La lecture des ruines

D’entrée de jeu, et c’est là son principal intérêt, Windows on the World prend assise sur un impossible défi : romancer la tragédie du World Trade Center : « L’écriture de ce roman hyperréaliste est rendue difficile par la réalité elle-même. Depuis le 11 septembre 2001, non seulement la réalité dépasse la fiction mais elle la détruit. On ne peut pas écrire sur ce sujet mais on ne peut pas écrire sur autre chose non plus », apprend-on dans les premières pages du roman. Il n’est pas non plus le seul auteur à s’atteler à cette vaine tâche : Luc Lang (11 septembre mon amour) et Didier Goupil (Le Jour de mon retour sur terre) posent également un regard sur la tragédie. Pourtant si habile à se mettre les pieds dans les plats, Beigbeder s’est toutefois habilement tiré d’affaire en dressant un pont entre cette tragédie aux échos universels et celle, personnelle mais non moins bouleversante, d’un écrivain angoissé, fragile et, malgré tout, humain.

Le titre de ce roman en deux temps réfère au restaurant du même nom situé au 107e étage de la tour Nord du World Trade Center, où Carthew Yorston, un agent immobilier texan, a emmené déjeuner ses fils, David et Jerry. À 8 h 46, le premier Boeing percute l’édifice. Les clients tentent de fuir par les escaliers, mais toutes les issues sont bloquées par le feu et la fumée. La panique s’installe.
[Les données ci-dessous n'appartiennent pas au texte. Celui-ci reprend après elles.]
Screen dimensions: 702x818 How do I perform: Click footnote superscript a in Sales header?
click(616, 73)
Le compte à rebours commence. Chaque minute qui sépare Yorston et ses enfants de la chute est ainsi inventée par Beigbeder, qui se révèle fort à l’aise lorsqu’il s’agit de décrire la commotion, les morts, l’odeur âcre des corps et du caoutchouc brûlés. L’inventaire des horreurs s’arrête cependant là, le romancier préférant taire les détails les plus sordides au nom d’une pudeur qu’on ne lui connaissait pas : « Même si j’allais très loin dans l’horreur, mon livre serait toujours à 410 mètres au-dessous de la vérité », écrit-il justement.
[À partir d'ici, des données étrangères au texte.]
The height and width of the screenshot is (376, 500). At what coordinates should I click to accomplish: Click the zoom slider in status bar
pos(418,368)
On ne retrouve pas la même pudeur au cœur du récit en marge de la description des derniers instants de Yorston et de ses enfants. Beigbeder, confortablement assis au 56e étage de la tour Montparnasse, se livre sans retenue à un examen de conscience déroutant. Comment trouver de la beauté dans la destruction ? Pourquoi être attiré par le drame ? Au fil cette psychanalyse, l’auteur ne cache pas son mal de vivre, qu’il affirme avoir dissimulé sous une fausse assurance. L’exercice dévoile, et j’emprunte ses mots, la part de son humanité qui n’est pas humaniste. Plus loin, il se prête aussi à une autoflagellation mémorable en reprenant la forme du célèbre J’accuse d’Émile Zola. Ainsi, Beigbeder s’accuse « d’écrire des autobiographies pudiques», de « feinte sincérité », « d’arrivisme et de vénalité », de « branlette intellectuelle », « d’esthétique sans éthique »… La liste couvre deux pages et se termine en un splendide point d’orgue, sorte de résumé cinglant de Windows on the World : « Je m’accuse d’être attiré par les ruines parce que  » qui se ressemble s’assemble « . » Et vlan !

Le dernier opus de Beigbeder ne traite donc pas tant de la mort simultanée de milliers d’innocents en direct sur CNN que de la mort des illusions d’un écrivain qui sent son éclat faiblir au firmament des lettres françaises. L’heure de la fanfaronnade est révolue, il regarde en face les débris laissés dans son sillage. Sa fille Chloé, à qui il offre une dédicace en forme de pardon pour l’avoir entraînée « sur cette terre dévastée », ainsi que sa bien-aimée, qui le plaque et qu’il tente d’oublier à New York entre les bras des call girls, sont autant de réalités qui émergent du chaos qu’est devenue la vie de l’écrivain.

Aux lendemains des attentats, quelques disciples de Nostradamus ont clamé haut et fort que les deux tours étaient condamnées depuis le premier attentat en 1993. Windows on the World était aussi condamné à être descendu en flammes par une critique échaudée par les excès médiatiques de son auteur. Grossière erreur. Certes, il est fort probable, voire inévitable, que le roman fasse couler encore beaucoup d’encre. Et c’est tant mieux ; il serait dommage qu’un livre alliant si justement la confession, le reportage et la dissertation sur les idéaux déboussolés de notre époque passe inaperçu. Je dirais même plus : ce serait une tragédie.